- _LIST OF TASKS_
1. In the excerpt about Amazon's warehouse help system, do these statements agree with it? Answer yes or no for each and quote the deciding words: (a) the new system connected workers with a chatbot; (b) Amazon aimed to respond to questions within 10 seconds; (c) Amazon expanded the workforce answering questions after the launch.
2. List every factor that the excerpt about Amazon's warehouse help system says leaves warehouse workers often searching for answers.
3. Pick up the excerpt about Amazon's warehouse help system after its last sentence and carry it forward.

- _SUPPLIED PASSAGE_
Here's how the Times frames the story:

"In August, Amazon rolled out a new system to help its warehouse workers connect with a human — rather than a chatbot — when they had questions about things like time cards or time off.

"Amazon’s goal? Respond to questions within 10 seconds.

"For warehouse workers, the COVID-19 pandemic — and the unprecedented number of questions about sick time and corporate polices — exposed flaws in the system that left some workers confused about how or why they were fired, and unable to reach anyone who could fix mistakes. Strict attendance rules, workplace expectations and high injury rates mean warehouse workers are often searching for answers that can be elusive in a network that includes thousands of warehouse associates.

"Less than six months after launching the new system as another resource for those warehouse associates, Amazon trimmed the workforce in charge of responding to those questions.

- _STUDY MATERIAL_
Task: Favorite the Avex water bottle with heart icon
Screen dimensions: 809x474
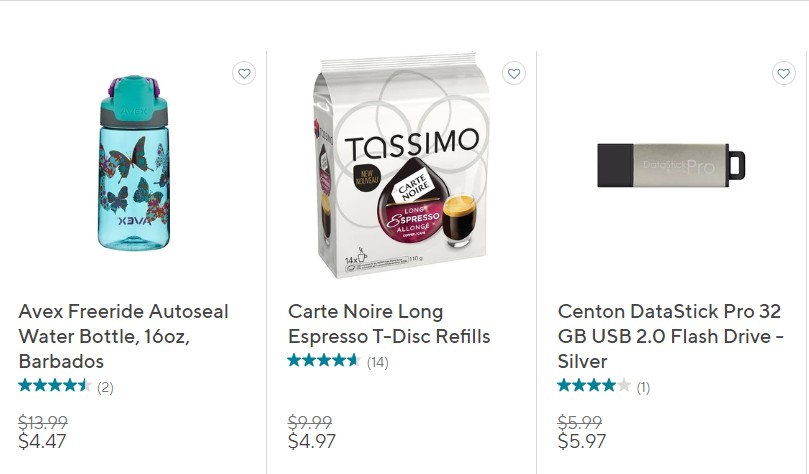Action: tap(244, 73)
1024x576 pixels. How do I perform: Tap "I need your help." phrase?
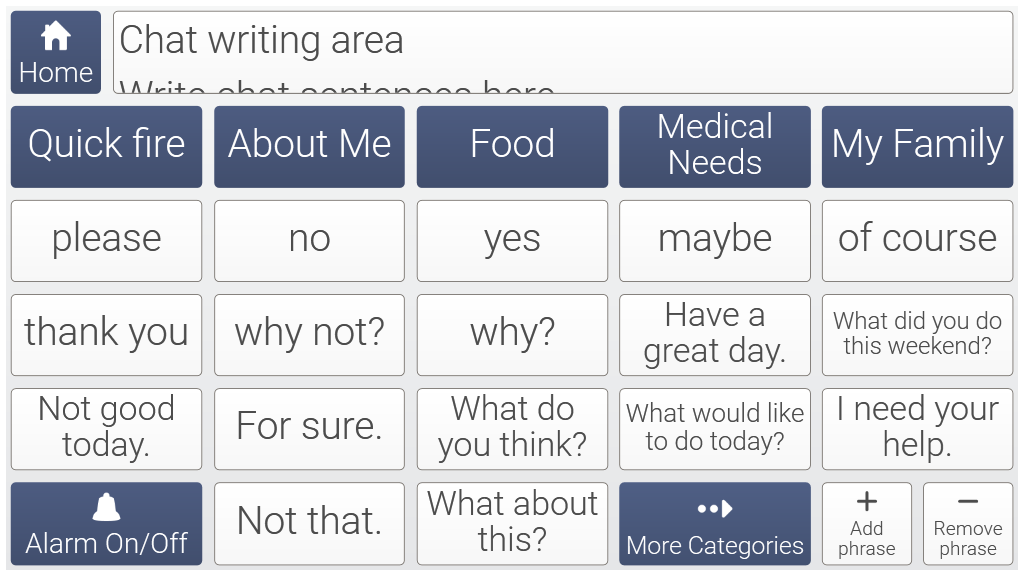(917, 428)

- _TASK-BY-TASK RESULTS_
1.
(a) No: "connect with a human — rather than a chatbot"
(b) Yes: "Respond to questions within 10 seconds."
(c) No: "Amazon trimmed the workforce in charge of responding to those questions."

2.
Strict attendance rules
Workplace expectations
High injury rates

3.
"As part of a wave of layoffs that could total 18,000 workers, Amazon is cutting from its human resources department, including teams meant to assist warehouse workers with everything from terminations to protected leave to questions about day-to-day operations … For a mostly remote team that Amazon calls its Regional Centers, the cuts mean fewer people to help answer questions from the network of warehouse employees who turn to HR for assistance. Most Amazon warehouses have an on-site HR employee or team to answer immediate questions. But employees can also contact the Regional Center if those teams are jammed or unable to answer the question."

KC's View:

The optics ain't great.  Amazon has come under considerable criticism for working conditions in its warehouses, and reducing the support teams that are charged with helping distribution center workers navigate the system may not be the best look.

I'm sure there are arguments on both sides, but it seems eminently possible that Amazon, given a choice between efficiency and effectiveness, and facing financial pressures, is going with efficiency.  That may not be the best long-term choice.